Пока раден-айу шла впереди ван Аудейка к нему в контору, Леони, оставшись в средней галерее, принялась просматривать письма. Она прочитала стихотворение, написанное в неприличных выражениях, о ней и о Тео с Адди. Постоянно пребывая в эгоистическом сне собственной жизни, она никогда не беспокоилась о том, что о ней думают и говорят другие, в основном потому, что знала: стоит ей появиться, стоит ей улыбнуться своей улыбкой – и все снова будут на ее стороне. Она обладала тем безмятежным обаянием, которому невозможно сопротивляться. Она никогда не злословила, в своем безразличии она всегда умела совершенно естественно всех примирить и оправдать, и ее любили – когда видели. Но эти грязные письма, родившиеся в каком-то темном углу, были ей неприятны, досадны, пусть ван Аудейк им и не верит. А что будет, если он вдруг поверит? Надо быть ко всему готовой. Главное – сохранить до того времени свою обаятельную безмятежность, всю свою неприкосновенность и неуязвимость. Кто же мог написать эти письма? Кто ее так ненавидел, кому было выгодно писать мужу о ней в таком ключе? Как странно, что об этом известно… Адди, Тео? Кто и как узнал? Урип? Нет, не Урип… Но кто же? И что же именно было известно?
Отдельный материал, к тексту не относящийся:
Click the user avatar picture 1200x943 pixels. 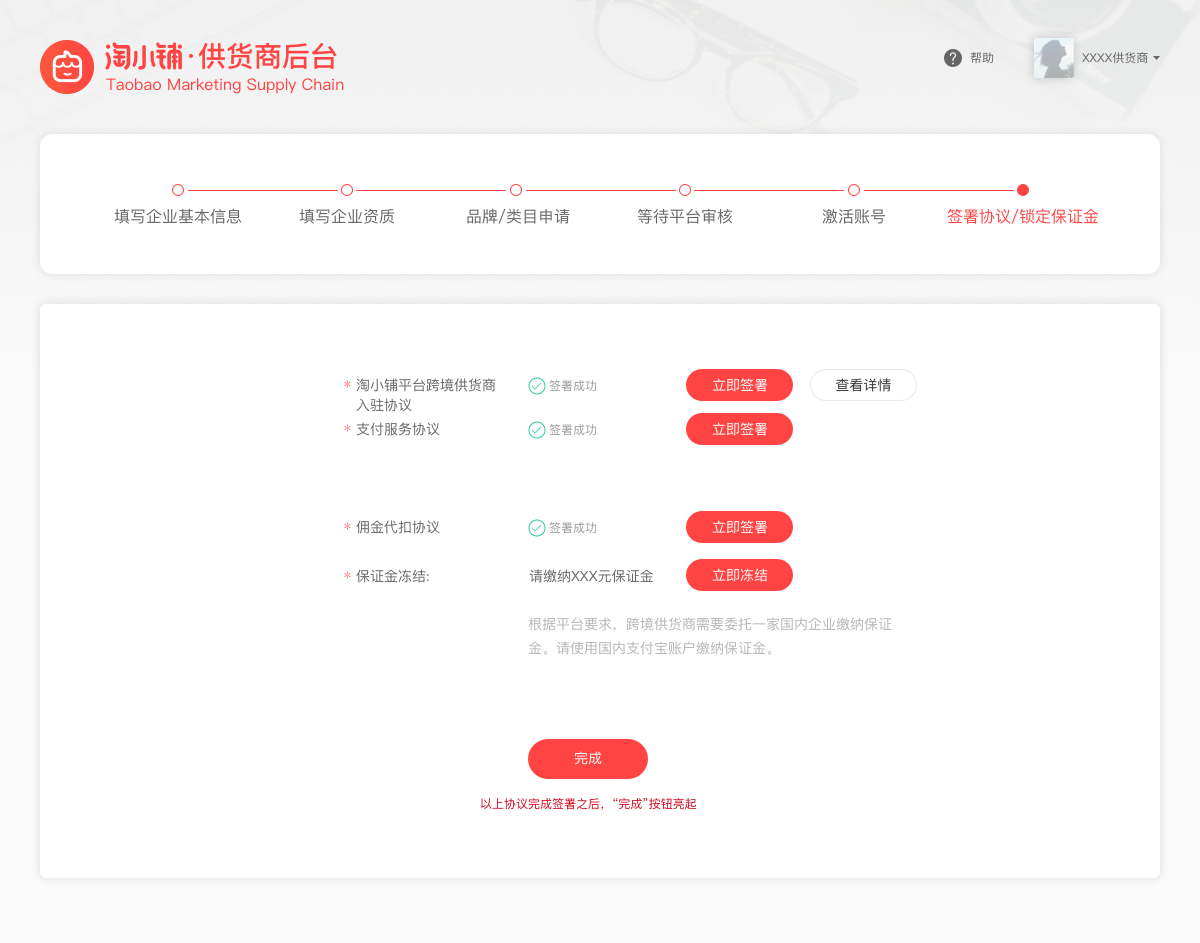1053,58
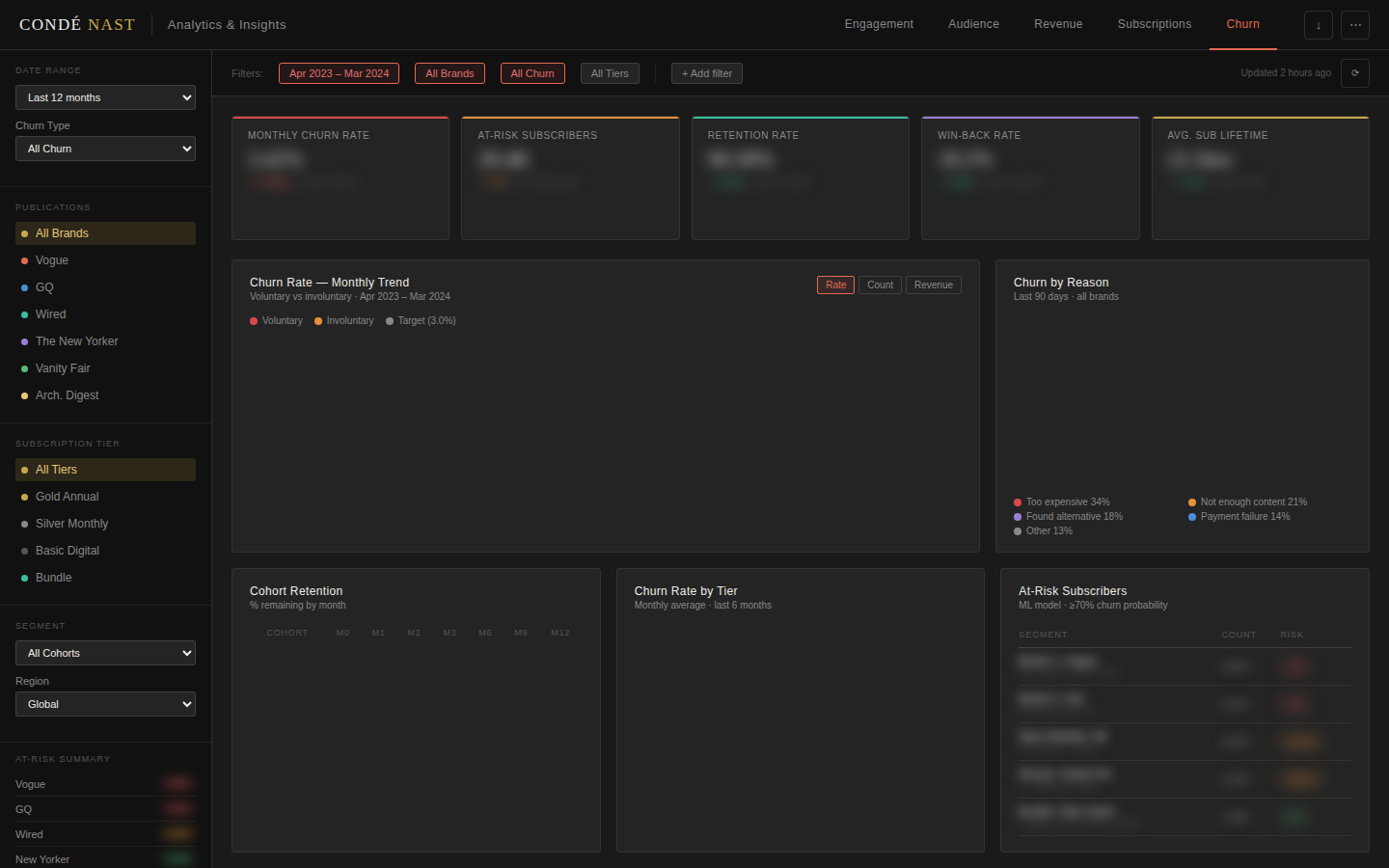Viewport: 1389px width, 868px height.
Task: Switch the chart back to Rate view
Action: (x=835, y=285)
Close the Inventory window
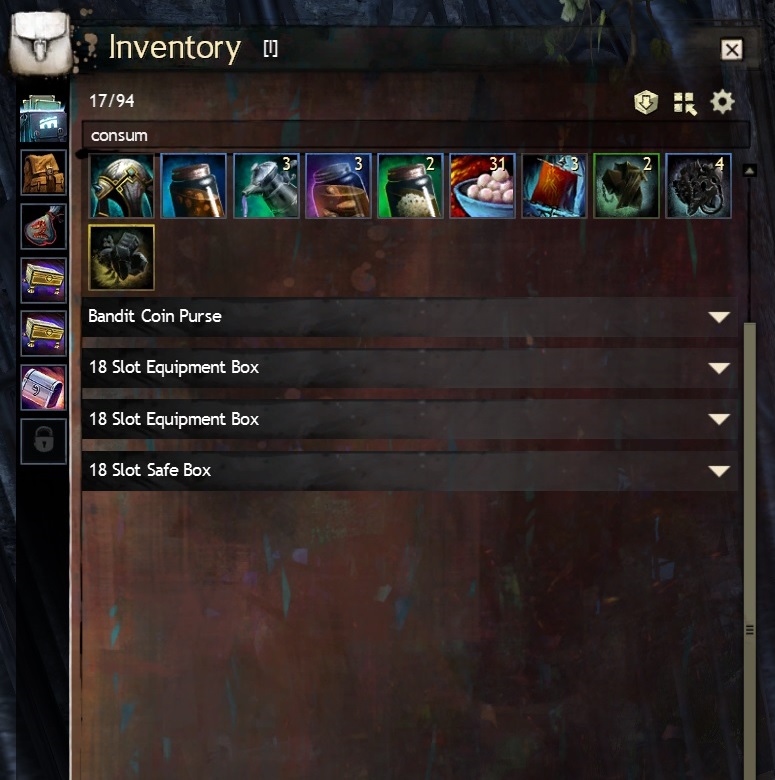The width and height of the screenshot is (775, 780). pyautogui.click(x=731, y=50)
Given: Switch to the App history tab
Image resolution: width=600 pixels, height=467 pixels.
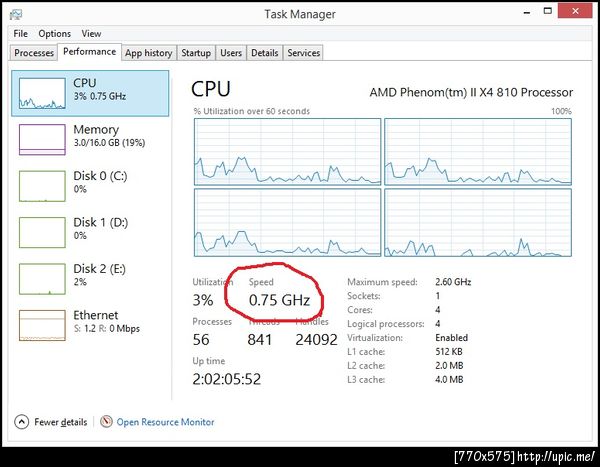Looking at the screenshot, I should point(148,53).
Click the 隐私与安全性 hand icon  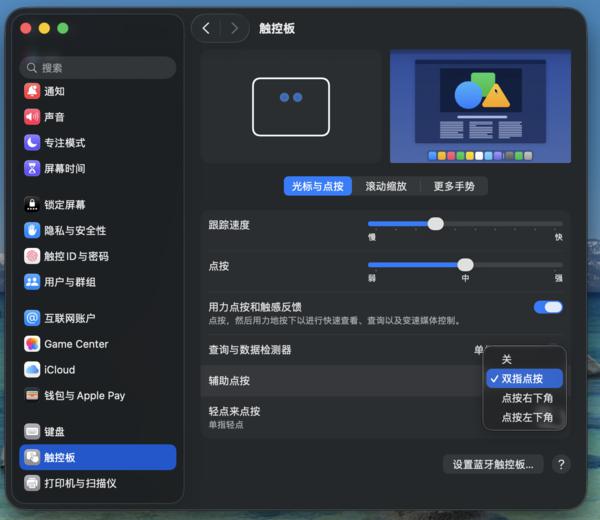tap(32, 231)
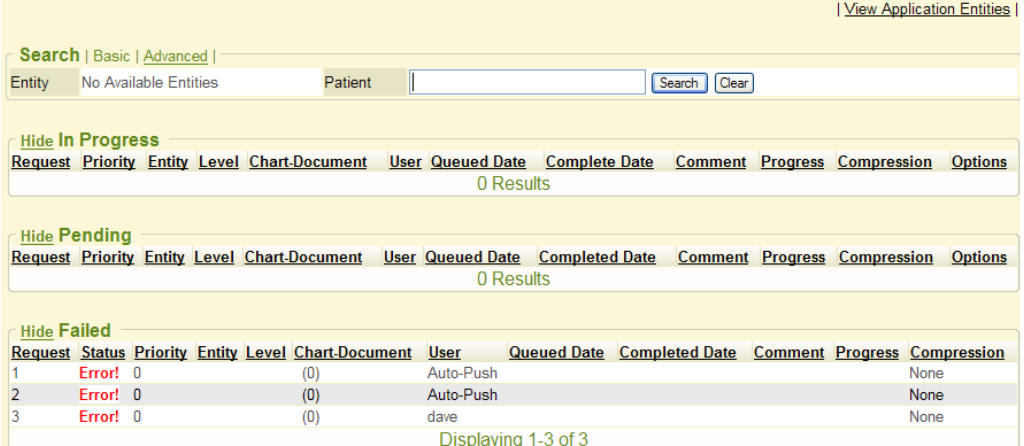
Task: Sort Failed table by Status column
Action: click(102, 352)
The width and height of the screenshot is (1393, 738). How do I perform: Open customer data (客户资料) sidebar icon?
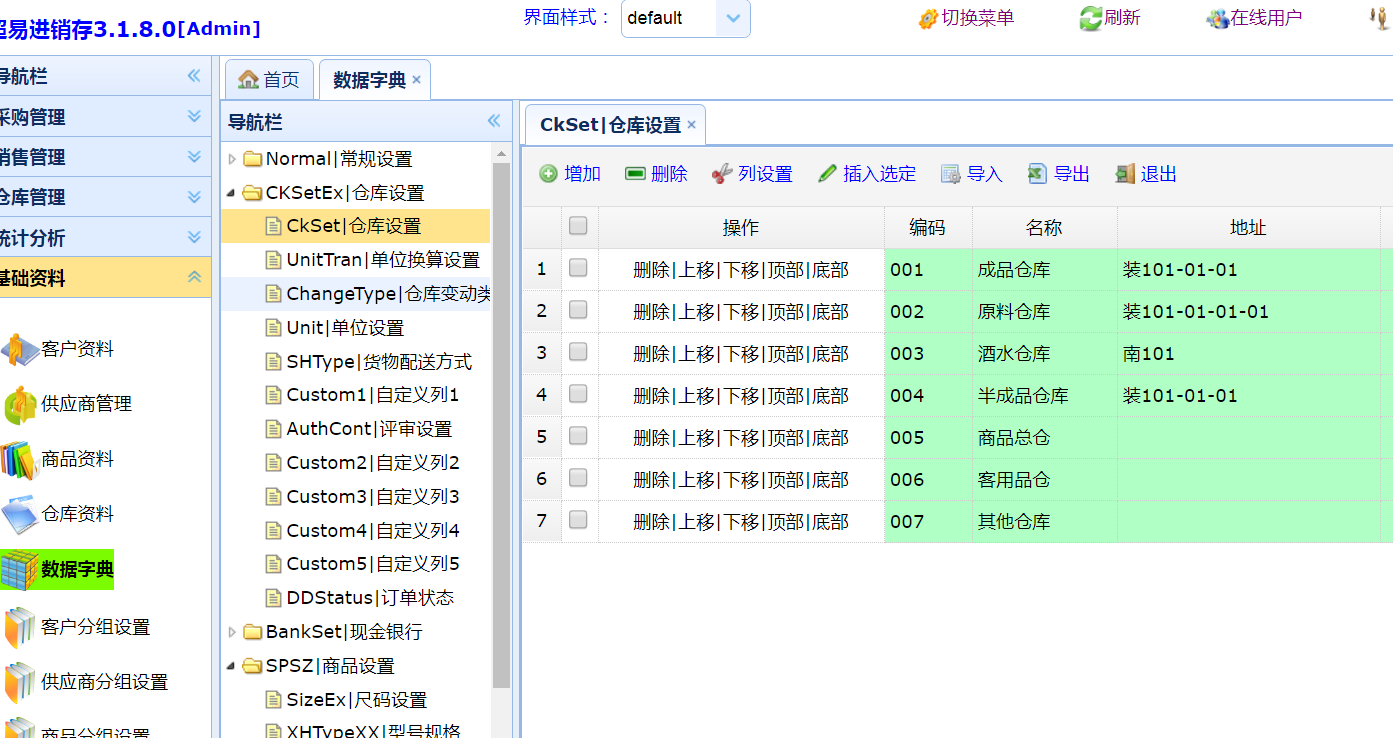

Она-то всегда думала, что происходящее в тайных альковах никогда не откроется миру. Она даже думала – в своей наивности – что мужчины никогда не разговаривают о ней друг с другом; о других женщинах – да, разговаривают, но о ней – нет… Она была полна наивных иллюзий, несмотря на многоопытность: наивность, гармонировавшая с поэтической гранью ее розовых мечтаний: полуиспорченность, полудетскость. Неужели ей не удастся всегда держать в секрете свои сокровенные таинства, самую сокровенную действительность? На какой-то миг ее огорчило, что тайная действительность, несмотря на всю корректность ее поведения, все же стала явной… Мысли и мечты навсегда останутся тайной. Но от действительных событий столько неприятностей. На какой-то миг она решила быть впредь осторожнее, воздерживаться от… Но перед ее мысленным взором предстал Тео и предстал Адди, ее светловолосая и ее темнокожая любовь, и она почувствовала, что слишком слаба… Она знала, что не в силах победить свои страсти, хотя и держит их под контролем. Неужели они рано или поздно, несмотря на весь ее такт, все же приведут ее к гибели? Но она рассмеялась при этой мысли, она была полностью уверена в своей неприкосновенности, своей неуязвимости. Жизнь не могла за нее зацепиться.